The second compelling question is “Should an offender expect any reduction in punishment or forgiveness based on an apology or even participation in mediation?”
This is a highly charged question which creates answers along a multi-vectored continuum. One vector suggests that victims should respond in kind if they believe an apology is heartfelt. In Ken Sande’s “The Peacemaker,” forgiveness is an internalized process totally unconnected to an offender, meaning forgiveness benefits the victim by allowing them to achieve a personal moral level of contentment, and moves them beyond the victimization. This means there is no moral imperative in projecting empathy toward the offender; however, victims often respond in kind once they feel more humanized by the mediation process. A second vector holds that there is potential for re-victimization when a victim attaches an artificial obligation of forgiveness to an apology. A third vector holds the potential for offender’s victimization, based on the internalization of an anticipated entitlement of favorable treatment based on the apology.

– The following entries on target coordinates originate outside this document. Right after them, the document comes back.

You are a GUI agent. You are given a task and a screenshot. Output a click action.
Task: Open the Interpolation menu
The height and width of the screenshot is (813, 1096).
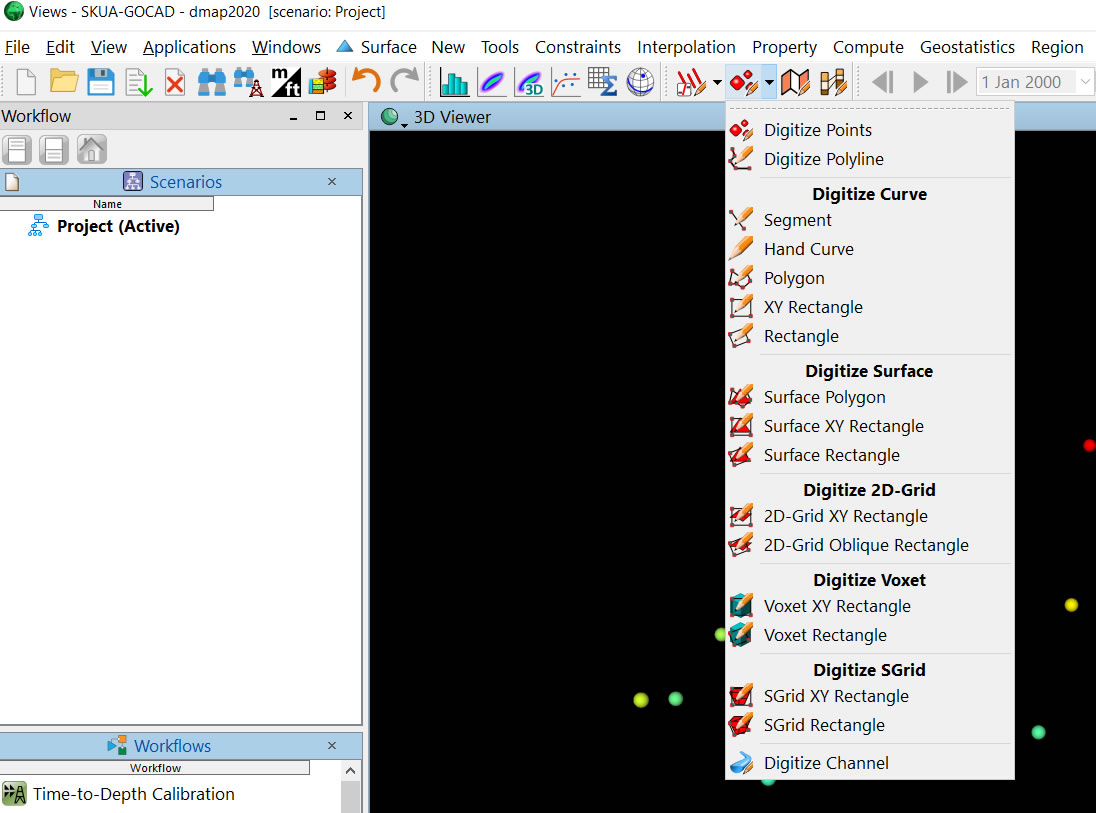coord(686,47)
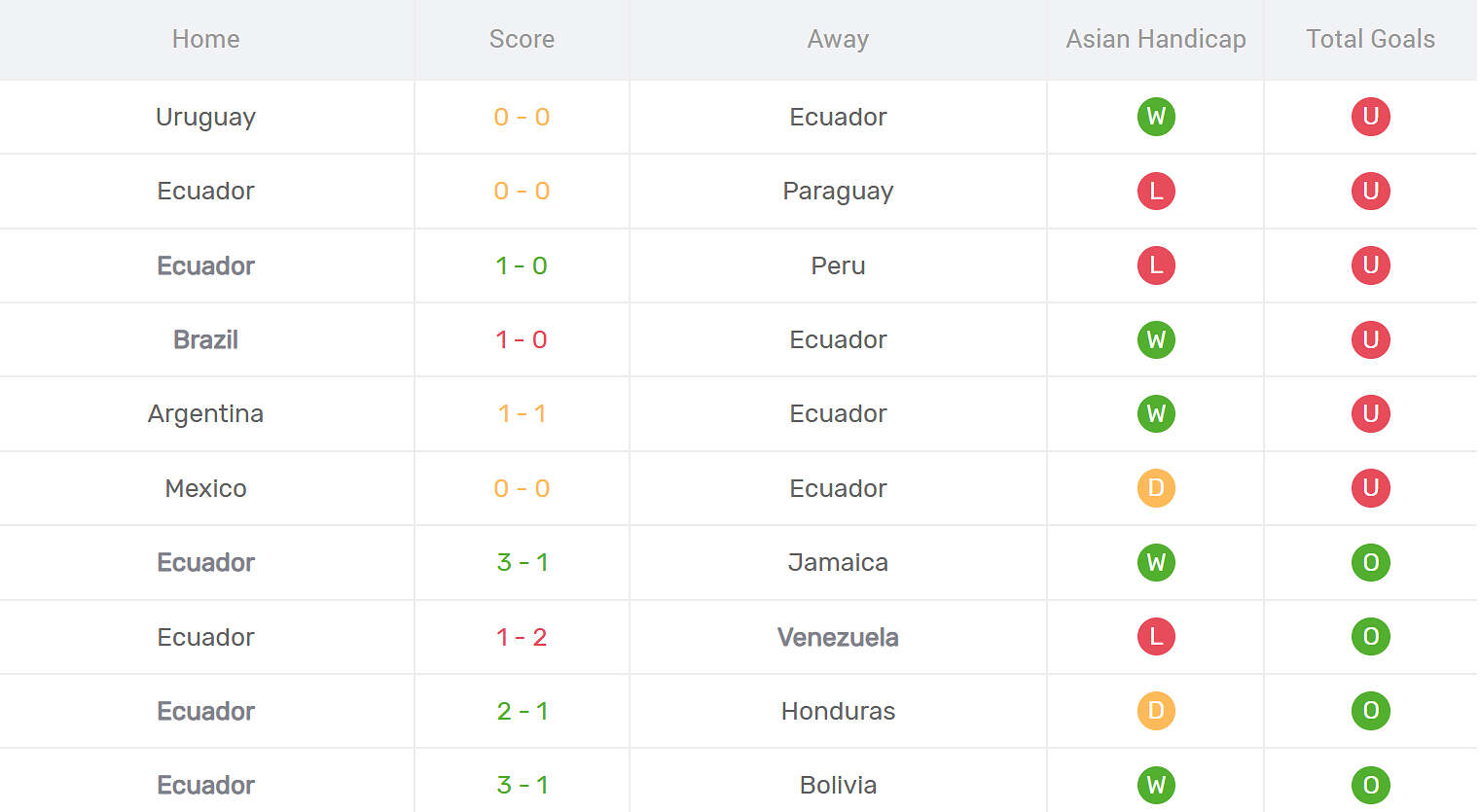Click the red U badge in Ecuador vs Peru row
The image size is (1480, 812).
tap(1370, 265)
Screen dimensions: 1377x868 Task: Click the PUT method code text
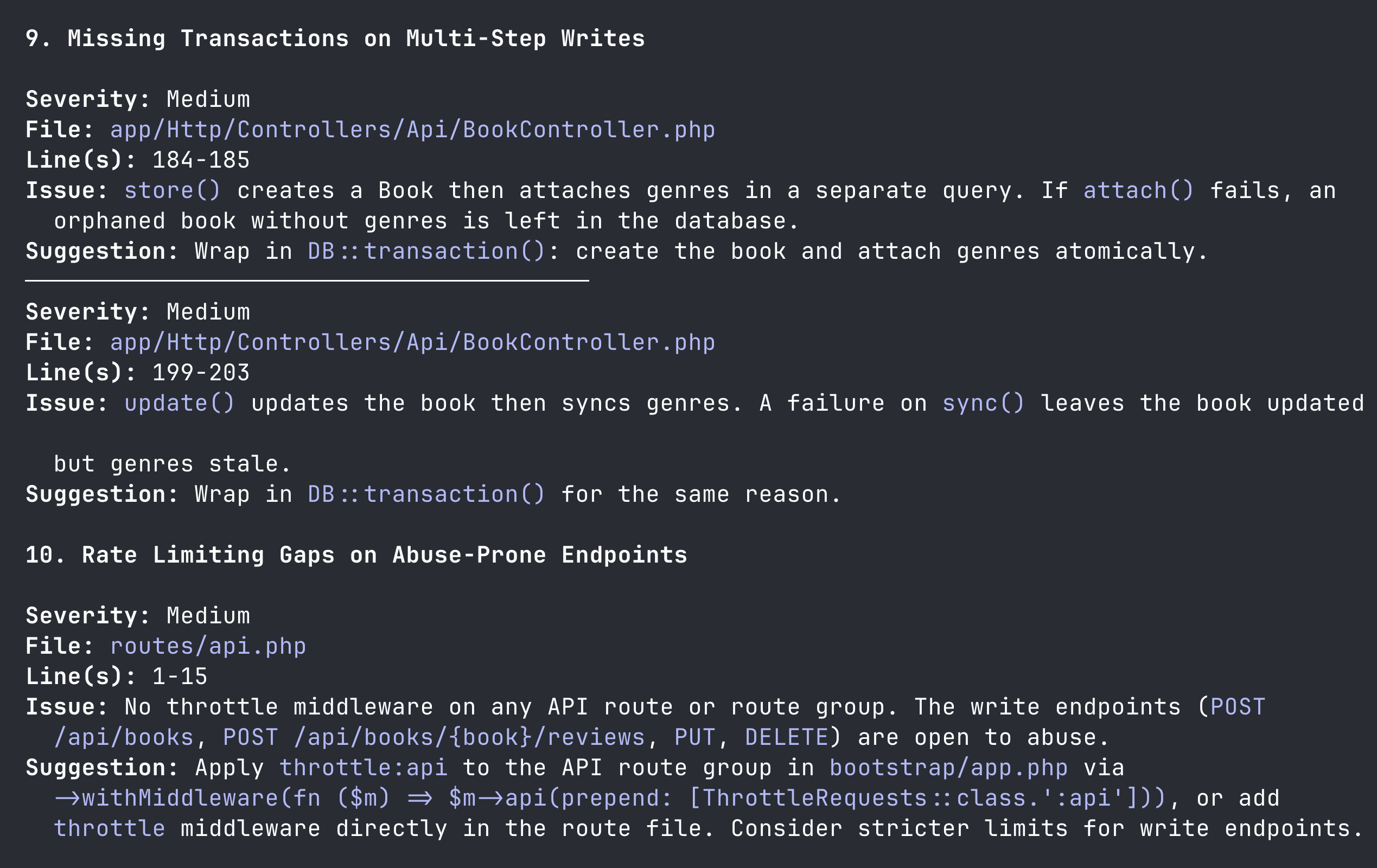pos(695,738)
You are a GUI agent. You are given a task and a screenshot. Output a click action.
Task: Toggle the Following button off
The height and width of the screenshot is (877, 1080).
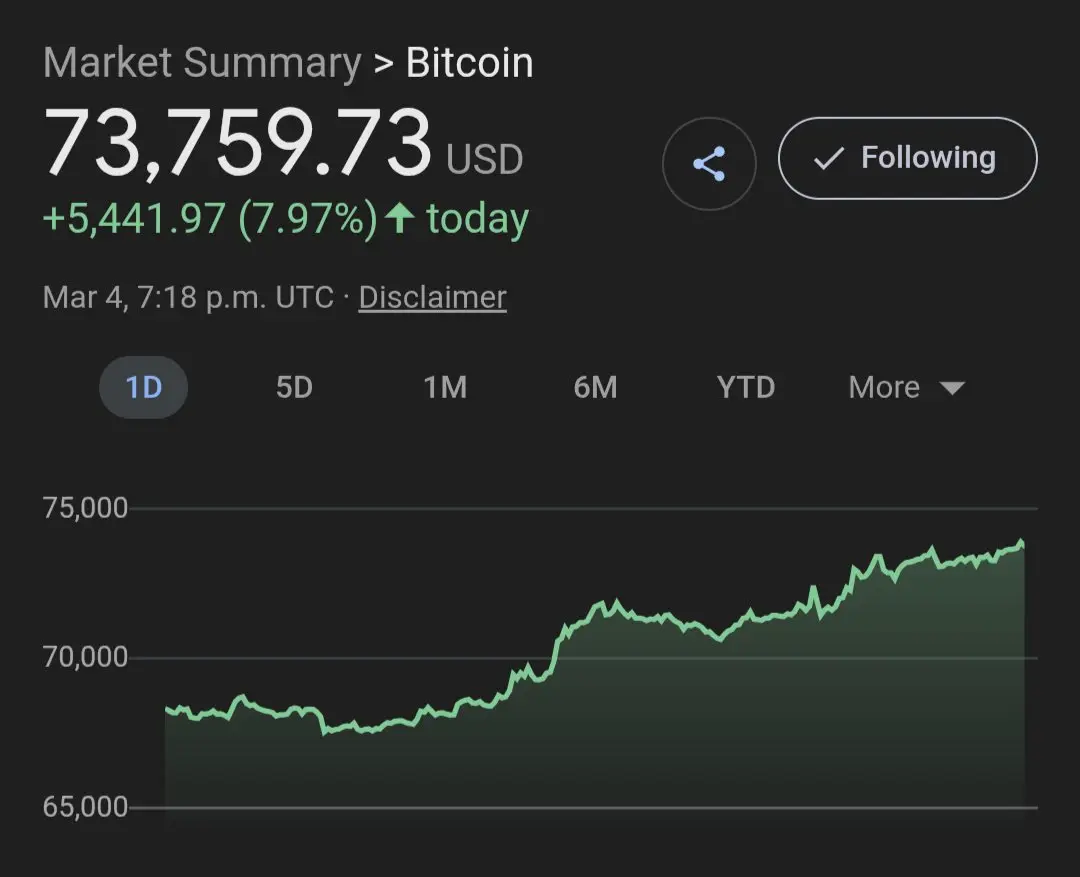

In effect, there are few valid answers to the sentence reduction question. In the action potential for making the victim “whole,” the mediation projects well for both victim and offender. The “make whole” context stems from civil justice; however, in criminal context, being “made whole” link broader concepts. Humanizing the victim reduces fear and anxiety, allowing the victim to feel they can fully live their lives again. In criminal property damage cases, being “made whole” may involve restitution of many types beyond description here.
The third compelling question flips to the offender side of mediation. “Should the offender allocute prior to mediation, should terms of restitution be set prior to the mediation, or be in the hands of the victim to some degree?” This is a linked question that many jurisdictions mandate in their restorative justice programs, giving the offender access to mediation only after allocution. Admitting guilt is powerful and allows the offender the opportunity to humanize himself in the process of accepting the pain projected onto others. This act alone often compels victims to engage empathetically with the offender.
The three compelling questions noted address only the potential for healing by all parties, and whether the justice is served in the eyes of the victim or not. The modern criminal legal system views every criminal act as an offense against the whole of society, with the potential for mandatory sentences and public knowledge of all aspects of the case. This leads to the biggest question concerning mediation in criminal contexts, which is, how to treat confidentiality. Criminal statutes require public records on how offenses “against the people” are handled to protect the people, which may be obfuscated if confidentiality is held inviolate in a mediation concerning the offender-victim context.
This forces a return to the multi-vectored continuum scenario. Victims choosing to forgive or go lightly on their offenders, if given the option, may open the possibility of being seen as soft or weak. This may force the victim to psychologically be harder on the offender to offset this portrayal if they have no guarantee of confidentiality. On the other end of the continuum, failing to produce public record of the agreement may leave other members of society vulnerable based on lack of knowledge about a released offender.
These are only two possible problems with enforced confidentiality in criminal contexts, but they project a powerful message that mediation may not be the best answer for some types of criminal cases, especially those involving violent or repeated offenders.
Mediating a criminal case may become a hybrid to the plea-bargain process where the judge mandates the victim to be more than a material witness for the state, in effect, allowing the interaction between victim and offender to influence the court’s ultimate handling of the case. This would possibly motivate the offender to approach mediation more openly, and allow the victim with the opportunity to engage for all the prior reasons noted. So, where does that leave the title question?
In India, traditional justice has followed the same path as most of the Asia-Pacific region, one of elder guides and chooses acts for the betterment of many. Although this has been more directive, evaluative, or conciliatory justice, it still leads directly to modern forms of ADR, which includes mediation. A continuum of options for the greater good should be the guiding light for whether a criminal act may seek mediation. And protection of the public should mandate that conditional confidentiality must ensure those protections.
Yes, mediation may be a great option for handling criminal cases, if controlled properly through highly competent mediators. However, it certainly remains a topic to be explored further.
Mediation in most non-violent criminal cases should be supported, with the stipulation of the public interest preserved through the evolved well-being of both victim and offender.